WHAT IS EXPECTED:
The answer must be an exact copy of the lines from the one containing "This screenshot has width=1505, height=567." through the last line of the records, with the pictures left out.

MATERIAL FOR THIS EXERCISE:
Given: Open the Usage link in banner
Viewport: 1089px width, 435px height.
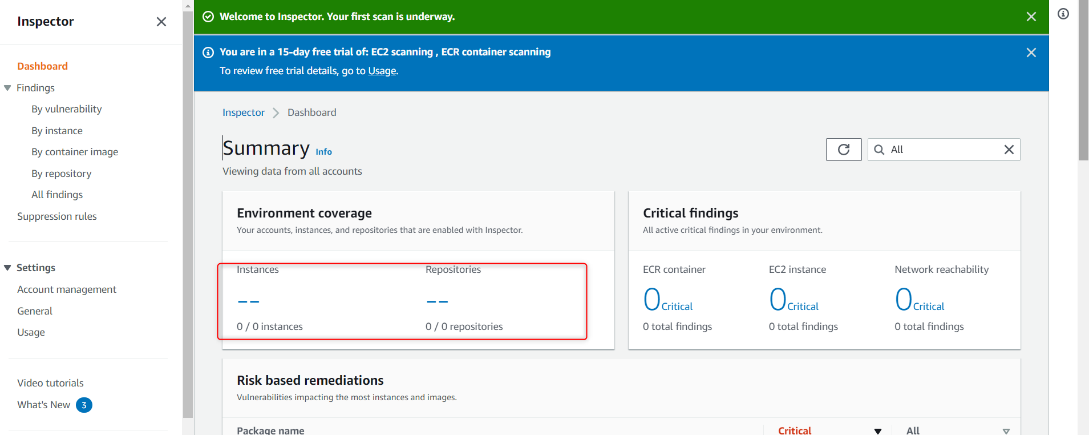Looking at the screenshot, I should pos(382,71).
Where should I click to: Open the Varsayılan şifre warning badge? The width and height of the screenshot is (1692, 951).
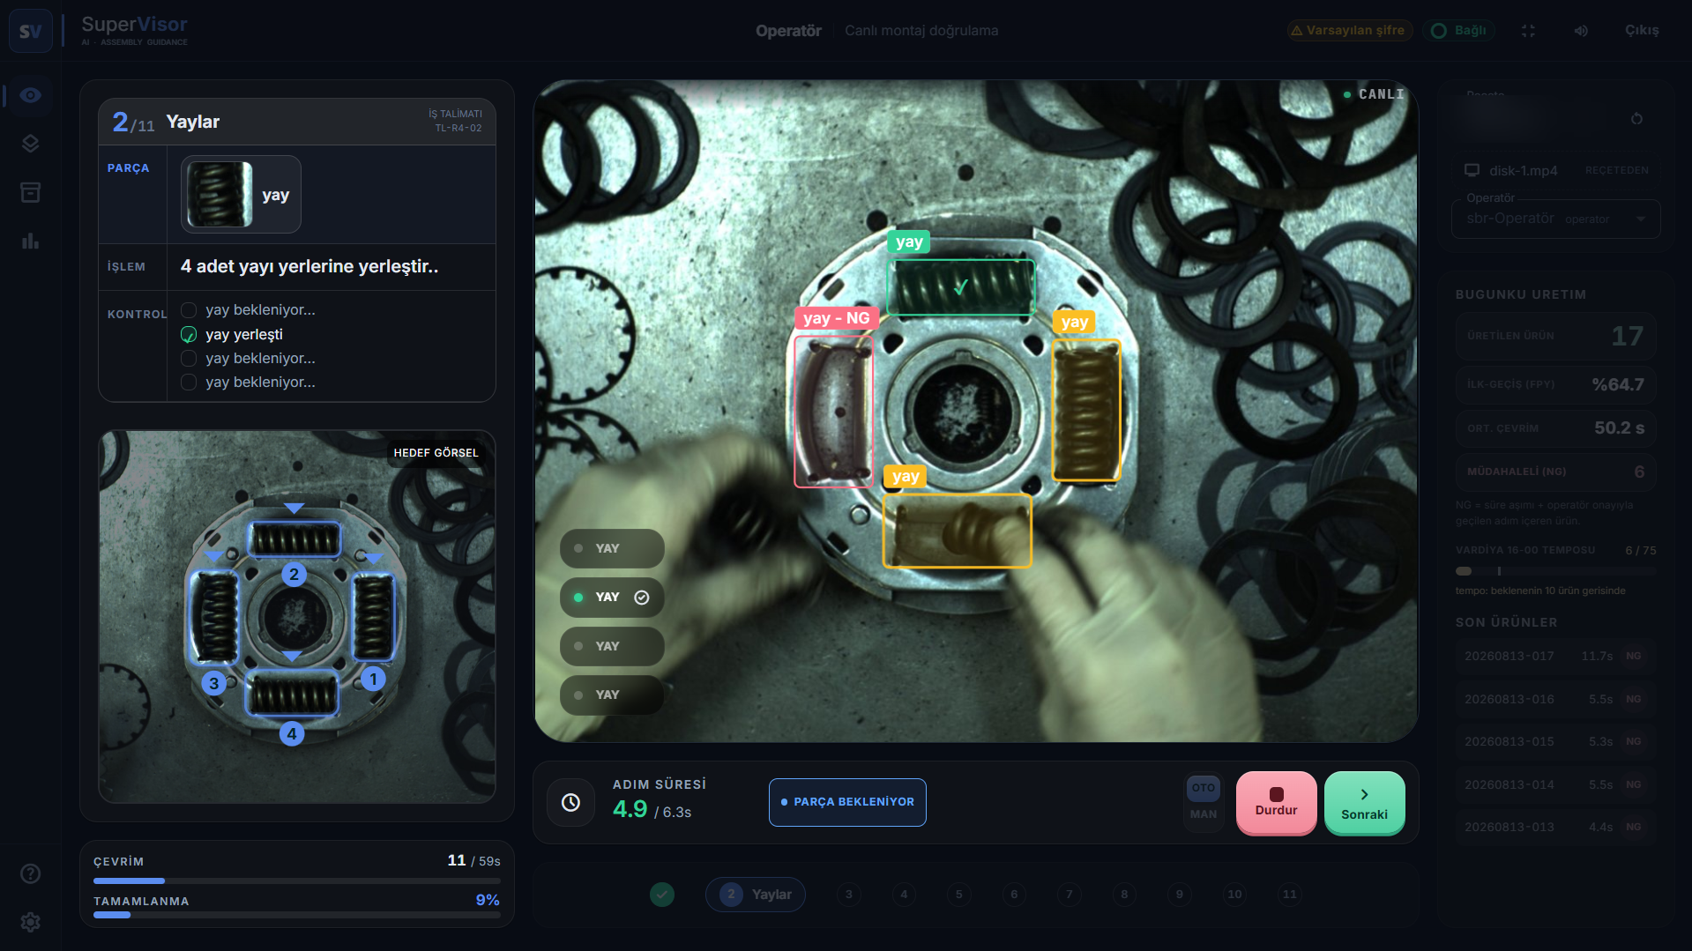point(1349,31)
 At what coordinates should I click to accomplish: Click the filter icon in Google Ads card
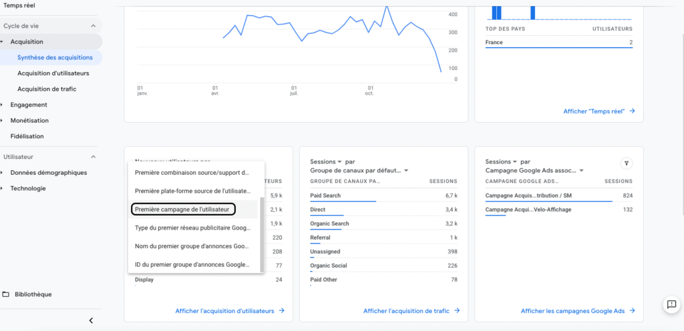tap(626, 163)

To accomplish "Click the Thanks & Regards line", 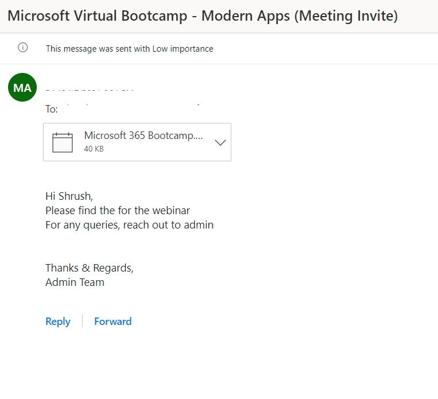I will tap(89, 268).
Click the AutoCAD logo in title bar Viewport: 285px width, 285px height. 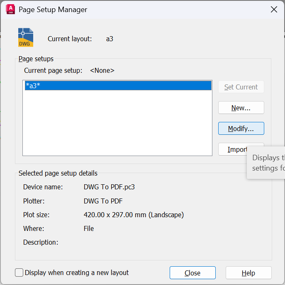pyautogui.click(x=10, y=10)
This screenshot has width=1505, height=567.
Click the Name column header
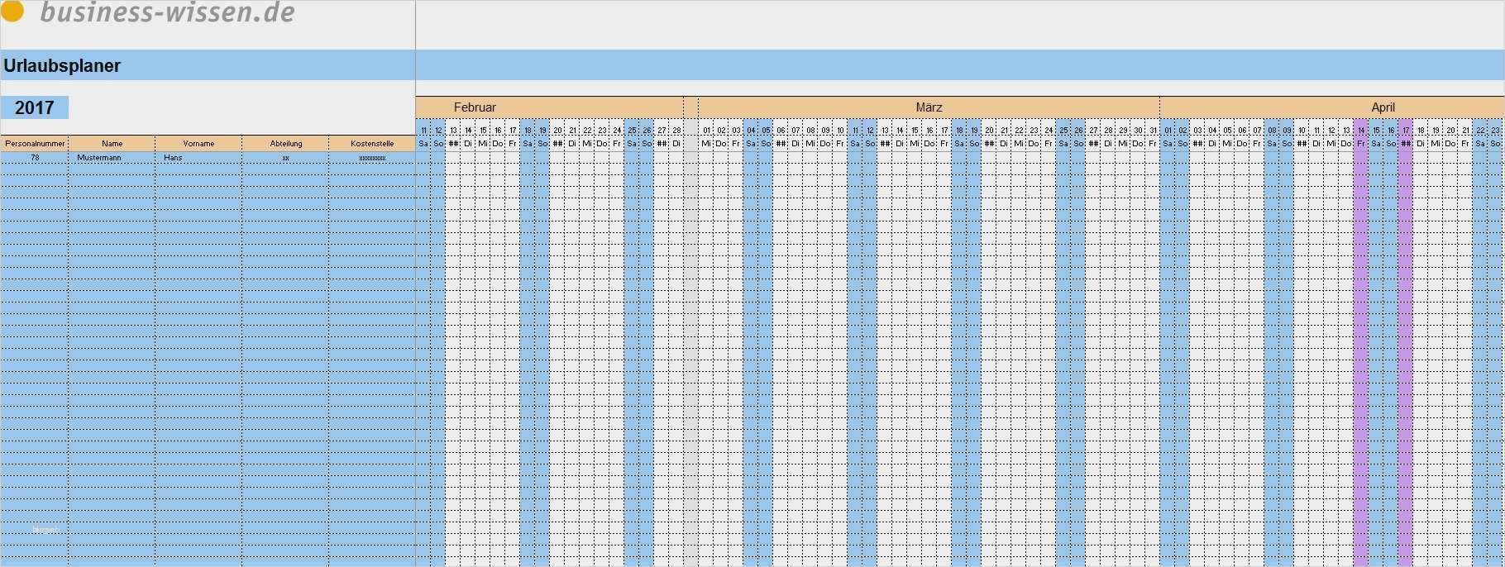coord(112,144)
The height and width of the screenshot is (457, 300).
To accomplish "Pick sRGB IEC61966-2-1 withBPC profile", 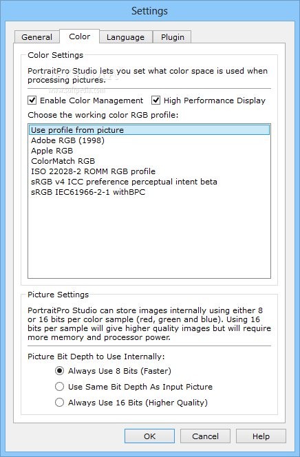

ANSWER SPACE:
This screenshot has width=1505, height=567.
Click the Name column header
coord(112,144)
The height and width of the screenshot is (457, 300).
To accomplish "Pick sRGB IEC61966-2-1 withBPC profile", 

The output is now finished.